:: Selected excerpt ::
BEGIN

Supermarket sales soar as consumers stockpile household essentials
Sales across British supermarkets hit record levels in the last four weeks, industry data published on Tuesday showed, as shoppers rushing to stock up on food and other household staples spent an extra £1.9bn at the tills.
According to the latest Nielsen Total Till data, British consumers made over 79m extra grocery shopping trips in the four weeks to 21 March, pushing total till sales at supermarkets up 20.5%.
The last week of the four was the busiest, with a 43% spike in weekly sales. The government announced more severe lockdown-style measures the following Monday, on 23 March.
So-called stockpiling of necessities occurred in the first two weeks of the four-week period. In the last week, attention turned to frozen food, sales of which surged by 84% against the same week a year earlier, and alcohol, with sales of beer, wine and spirits spiking 67%.
The data were mirrored by research by rival firm Kantar, also published on Tuesday, which reported a 20.6% surge in grocery sales in the four weeks to 22 March - a record.
Kantar found that the busiest period was between 16 and 19 March, when 88% of households visited a grocer, adding up to a 42m extra trips.
It said a total of £10.8bn was spent during the four weeks, which was higher than that normally seen at Christmas, traditionally the busiest time of year for grocers.
Mike Watkins, UK head of retailer and business insight at Nielsen, said: "With households making almost three extra shopping trips in the last four weeks, this small change in individual shopping behaviour has led to a seismic shift in overall shopping patterns.

END

:: Input data ::
BEGIN

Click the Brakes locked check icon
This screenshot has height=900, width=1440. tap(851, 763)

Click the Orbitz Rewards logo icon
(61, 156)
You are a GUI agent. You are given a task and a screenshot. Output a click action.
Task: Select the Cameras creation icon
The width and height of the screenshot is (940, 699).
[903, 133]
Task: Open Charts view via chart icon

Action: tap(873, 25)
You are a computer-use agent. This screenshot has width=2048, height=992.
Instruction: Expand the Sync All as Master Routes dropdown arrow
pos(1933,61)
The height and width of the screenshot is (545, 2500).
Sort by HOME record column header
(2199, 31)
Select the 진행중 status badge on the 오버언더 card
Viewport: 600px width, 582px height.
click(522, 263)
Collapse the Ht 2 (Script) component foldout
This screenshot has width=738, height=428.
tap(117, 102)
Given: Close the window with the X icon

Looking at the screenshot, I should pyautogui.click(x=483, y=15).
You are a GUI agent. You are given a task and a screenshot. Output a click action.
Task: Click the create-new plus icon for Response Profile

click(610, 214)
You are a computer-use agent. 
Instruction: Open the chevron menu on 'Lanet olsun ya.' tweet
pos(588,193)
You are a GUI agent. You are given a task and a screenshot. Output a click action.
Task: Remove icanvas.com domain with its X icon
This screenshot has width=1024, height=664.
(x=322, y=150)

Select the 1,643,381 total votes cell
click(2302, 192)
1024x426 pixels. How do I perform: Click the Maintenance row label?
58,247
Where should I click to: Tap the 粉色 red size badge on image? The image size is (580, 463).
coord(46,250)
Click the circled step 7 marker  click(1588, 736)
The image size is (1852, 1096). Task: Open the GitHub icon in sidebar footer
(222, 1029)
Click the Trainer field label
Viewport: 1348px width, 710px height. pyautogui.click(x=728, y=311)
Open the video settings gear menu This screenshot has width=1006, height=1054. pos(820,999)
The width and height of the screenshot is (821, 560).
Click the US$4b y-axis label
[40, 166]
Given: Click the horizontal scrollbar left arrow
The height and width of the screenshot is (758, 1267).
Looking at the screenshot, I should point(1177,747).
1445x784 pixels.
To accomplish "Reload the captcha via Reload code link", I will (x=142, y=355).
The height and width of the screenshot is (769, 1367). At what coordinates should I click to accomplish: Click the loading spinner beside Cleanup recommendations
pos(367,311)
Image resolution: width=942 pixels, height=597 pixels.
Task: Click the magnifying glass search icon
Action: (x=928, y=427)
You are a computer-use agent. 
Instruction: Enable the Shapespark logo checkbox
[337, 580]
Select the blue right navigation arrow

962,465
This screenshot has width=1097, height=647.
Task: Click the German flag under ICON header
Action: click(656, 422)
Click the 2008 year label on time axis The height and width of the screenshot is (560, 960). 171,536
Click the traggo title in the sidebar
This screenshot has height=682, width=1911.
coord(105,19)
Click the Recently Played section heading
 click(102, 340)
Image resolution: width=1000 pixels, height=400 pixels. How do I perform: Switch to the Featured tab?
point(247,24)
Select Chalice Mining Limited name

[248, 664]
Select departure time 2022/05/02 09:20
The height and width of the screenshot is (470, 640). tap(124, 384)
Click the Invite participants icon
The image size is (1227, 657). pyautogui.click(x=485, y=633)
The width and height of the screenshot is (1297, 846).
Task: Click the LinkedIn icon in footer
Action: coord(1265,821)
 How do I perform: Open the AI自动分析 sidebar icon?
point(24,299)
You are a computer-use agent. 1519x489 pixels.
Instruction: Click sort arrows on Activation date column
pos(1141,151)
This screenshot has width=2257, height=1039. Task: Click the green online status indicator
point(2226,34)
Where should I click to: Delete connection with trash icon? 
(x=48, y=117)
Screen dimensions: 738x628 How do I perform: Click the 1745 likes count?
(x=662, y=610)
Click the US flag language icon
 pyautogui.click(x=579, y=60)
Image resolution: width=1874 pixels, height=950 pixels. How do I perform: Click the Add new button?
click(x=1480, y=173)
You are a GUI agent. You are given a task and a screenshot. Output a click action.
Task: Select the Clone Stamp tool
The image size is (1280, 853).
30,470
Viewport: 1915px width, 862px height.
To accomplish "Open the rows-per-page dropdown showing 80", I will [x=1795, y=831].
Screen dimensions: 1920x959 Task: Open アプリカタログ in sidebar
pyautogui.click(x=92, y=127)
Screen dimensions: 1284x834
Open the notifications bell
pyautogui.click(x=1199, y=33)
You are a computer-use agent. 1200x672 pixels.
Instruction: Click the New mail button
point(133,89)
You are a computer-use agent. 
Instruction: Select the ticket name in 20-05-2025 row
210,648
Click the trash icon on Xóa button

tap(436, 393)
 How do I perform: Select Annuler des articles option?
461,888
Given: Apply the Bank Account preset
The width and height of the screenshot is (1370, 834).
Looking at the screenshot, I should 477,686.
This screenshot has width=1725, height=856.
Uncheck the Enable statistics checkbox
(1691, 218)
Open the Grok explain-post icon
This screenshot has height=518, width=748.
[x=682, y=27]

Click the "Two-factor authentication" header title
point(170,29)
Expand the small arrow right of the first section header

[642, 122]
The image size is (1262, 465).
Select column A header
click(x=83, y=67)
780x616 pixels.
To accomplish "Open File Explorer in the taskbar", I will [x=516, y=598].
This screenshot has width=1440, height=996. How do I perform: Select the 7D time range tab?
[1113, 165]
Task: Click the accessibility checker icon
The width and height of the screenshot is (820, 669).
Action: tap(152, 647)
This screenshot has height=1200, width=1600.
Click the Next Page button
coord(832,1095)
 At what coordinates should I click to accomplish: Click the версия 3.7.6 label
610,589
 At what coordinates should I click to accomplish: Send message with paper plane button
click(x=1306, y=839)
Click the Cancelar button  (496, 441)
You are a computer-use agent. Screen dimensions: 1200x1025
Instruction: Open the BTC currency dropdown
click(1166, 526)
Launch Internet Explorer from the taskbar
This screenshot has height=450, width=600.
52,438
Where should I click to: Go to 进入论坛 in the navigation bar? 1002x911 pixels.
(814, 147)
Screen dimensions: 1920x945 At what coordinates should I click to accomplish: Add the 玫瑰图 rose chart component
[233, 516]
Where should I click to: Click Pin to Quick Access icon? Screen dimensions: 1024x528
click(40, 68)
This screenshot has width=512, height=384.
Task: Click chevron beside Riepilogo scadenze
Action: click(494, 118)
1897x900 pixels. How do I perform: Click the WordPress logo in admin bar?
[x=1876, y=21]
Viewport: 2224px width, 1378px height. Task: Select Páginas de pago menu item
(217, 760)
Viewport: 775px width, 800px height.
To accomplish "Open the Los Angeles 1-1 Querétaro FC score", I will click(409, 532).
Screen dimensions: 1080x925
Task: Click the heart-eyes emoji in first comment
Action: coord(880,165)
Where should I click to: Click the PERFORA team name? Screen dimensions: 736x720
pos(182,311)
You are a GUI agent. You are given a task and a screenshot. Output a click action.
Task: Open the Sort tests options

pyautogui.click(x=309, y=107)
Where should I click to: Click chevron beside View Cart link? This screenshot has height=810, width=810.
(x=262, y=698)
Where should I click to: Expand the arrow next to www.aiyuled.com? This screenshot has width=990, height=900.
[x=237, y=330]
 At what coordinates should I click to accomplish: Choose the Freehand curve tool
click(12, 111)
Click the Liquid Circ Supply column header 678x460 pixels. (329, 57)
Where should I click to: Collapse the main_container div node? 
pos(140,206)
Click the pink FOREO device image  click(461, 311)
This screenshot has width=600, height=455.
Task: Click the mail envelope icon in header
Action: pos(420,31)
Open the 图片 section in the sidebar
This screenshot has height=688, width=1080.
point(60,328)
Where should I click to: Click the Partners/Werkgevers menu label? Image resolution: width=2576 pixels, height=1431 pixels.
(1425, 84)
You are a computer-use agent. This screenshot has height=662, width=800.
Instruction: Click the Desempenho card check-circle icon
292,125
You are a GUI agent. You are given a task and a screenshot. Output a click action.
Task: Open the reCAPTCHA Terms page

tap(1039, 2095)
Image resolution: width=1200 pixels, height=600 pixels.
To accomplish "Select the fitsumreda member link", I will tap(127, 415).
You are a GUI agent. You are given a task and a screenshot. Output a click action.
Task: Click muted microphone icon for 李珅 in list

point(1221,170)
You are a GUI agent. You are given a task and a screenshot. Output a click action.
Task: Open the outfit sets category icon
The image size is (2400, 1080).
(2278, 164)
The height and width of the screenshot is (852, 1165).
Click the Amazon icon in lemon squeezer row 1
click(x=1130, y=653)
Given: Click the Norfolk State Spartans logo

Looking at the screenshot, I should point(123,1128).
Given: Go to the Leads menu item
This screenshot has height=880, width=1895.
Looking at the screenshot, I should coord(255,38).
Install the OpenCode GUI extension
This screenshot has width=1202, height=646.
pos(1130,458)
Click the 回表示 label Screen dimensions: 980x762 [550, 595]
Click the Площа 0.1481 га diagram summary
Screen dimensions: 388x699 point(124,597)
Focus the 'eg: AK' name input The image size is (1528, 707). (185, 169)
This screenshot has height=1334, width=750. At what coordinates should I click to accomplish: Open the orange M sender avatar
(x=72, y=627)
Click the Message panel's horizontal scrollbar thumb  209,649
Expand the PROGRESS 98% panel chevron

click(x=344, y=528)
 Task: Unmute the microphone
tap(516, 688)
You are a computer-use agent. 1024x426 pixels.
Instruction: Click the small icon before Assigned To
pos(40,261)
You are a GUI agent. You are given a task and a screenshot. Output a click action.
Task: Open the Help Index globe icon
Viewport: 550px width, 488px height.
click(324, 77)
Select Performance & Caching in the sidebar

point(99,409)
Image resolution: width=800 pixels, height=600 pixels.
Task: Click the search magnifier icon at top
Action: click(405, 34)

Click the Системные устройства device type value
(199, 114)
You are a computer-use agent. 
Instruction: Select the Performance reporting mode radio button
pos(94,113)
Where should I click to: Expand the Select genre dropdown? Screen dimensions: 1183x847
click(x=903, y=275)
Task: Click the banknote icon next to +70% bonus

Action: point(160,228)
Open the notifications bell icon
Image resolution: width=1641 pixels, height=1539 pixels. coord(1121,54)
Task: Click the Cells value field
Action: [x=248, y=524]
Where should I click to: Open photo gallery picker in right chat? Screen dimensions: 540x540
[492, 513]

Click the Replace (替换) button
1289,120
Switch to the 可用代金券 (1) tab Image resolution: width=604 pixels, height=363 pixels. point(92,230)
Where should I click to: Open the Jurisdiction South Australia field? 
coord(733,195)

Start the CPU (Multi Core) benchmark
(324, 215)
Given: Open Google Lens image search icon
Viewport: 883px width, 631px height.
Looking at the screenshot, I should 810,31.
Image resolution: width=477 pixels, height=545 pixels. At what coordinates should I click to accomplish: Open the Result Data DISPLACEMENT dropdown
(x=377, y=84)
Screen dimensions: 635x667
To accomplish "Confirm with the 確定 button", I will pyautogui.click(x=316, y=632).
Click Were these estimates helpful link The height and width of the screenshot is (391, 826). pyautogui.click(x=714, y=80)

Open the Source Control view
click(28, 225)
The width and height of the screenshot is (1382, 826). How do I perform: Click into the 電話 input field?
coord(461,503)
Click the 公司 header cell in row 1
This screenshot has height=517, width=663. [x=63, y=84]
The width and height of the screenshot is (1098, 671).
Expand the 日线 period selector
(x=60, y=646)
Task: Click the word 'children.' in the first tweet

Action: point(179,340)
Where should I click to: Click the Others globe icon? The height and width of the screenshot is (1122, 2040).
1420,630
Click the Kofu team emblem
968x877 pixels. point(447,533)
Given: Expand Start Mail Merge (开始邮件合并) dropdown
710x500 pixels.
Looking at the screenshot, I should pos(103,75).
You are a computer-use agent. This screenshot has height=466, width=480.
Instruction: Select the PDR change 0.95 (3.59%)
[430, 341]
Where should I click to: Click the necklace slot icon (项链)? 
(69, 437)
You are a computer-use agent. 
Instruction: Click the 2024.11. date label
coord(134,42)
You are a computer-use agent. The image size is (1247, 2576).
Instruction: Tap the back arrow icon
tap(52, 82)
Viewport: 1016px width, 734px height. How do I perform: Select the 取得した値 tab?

END

:: What you need to do ::
1 – In the supermarket sales article, by how much did frozen food sales rise in the last week of the four-week period?
2 – Continue the article on supermarket sales from the point where it stops.

:: Answers to each task ::
1 – They rose by 84% compared with the same week a year earlier.

2 –
"As well as increased store visits, consumers opted to shop online, many for the first time. However unlike stores there is a finite capacity for online grocery shopping, due to warehouse capacity and available delivery slots, and this will have limited the growth of online sales."
Nielsen found that shoppers typically added just one extra item to their basket during each shopping trip, with the average shopping basket increasing to 11 items. Average basket spend rose to £16 from £15. However, shoppers made three additional shopping trips during the period.
Combined, the surge in sales over the four-week period added up to an extra £1.9bn spent on groceries, Nielsen said.
Kantar also found people were shopping more frequently and buying slightly more, with the average household spending an extra £62.92 over the four weeks.
Fraser McKevitt, head of retail and consumer insight at Kantar, said: "It’s inevitable that shoppers will add extra items to their baskets when faced with restrictions on the movement. With restaurants and cafes now closed, none of us can eat meals on the go any longer, an extra 503m meals - mainly lunches and snacks - will be prepared and eaten at home every week for the foreseeable future."
All UK supermarkets experienced "significant growth" in sales over the four-week period, while two in 10 households shopped online, which Nielsen said represented 600,000 new households shopping online compared to the same period a year earlier. An additional 1.2m online grocery orders were placed over the last four weeks.
Looking ahead, however, and local shops were expected to benefit from the quarantine conditions.
Said Watkins: "As British shoppers become more accustomed to what the quarantine means for their daily lives, and restricted living becomes the new norm, we expect to see shopping behaviour evolve to become more local as shoppers are unable, or unwilling, to ravel further than is necessary for immediate needs such as fresh food."
The data come as three supermarkets groups – Aldi, Wm Morrison and the John Lewis Partnership-owned Waitrose – announced they were easing restrictions on certain products.
Supermarkets had introduced limits as customers rushed to stock up on household items in recent weeks, leaving them struggling to keep pace with the sudden spike in demand.
Aldi is scrapping limits on most items. Shoppers will, however, continue to be restricted to buying four packs each of hand wash and soap, toilet roll, certain canned goods, and alcohol, and two packs only of antibacterial hand sanitiser, long-life milk and baby formula.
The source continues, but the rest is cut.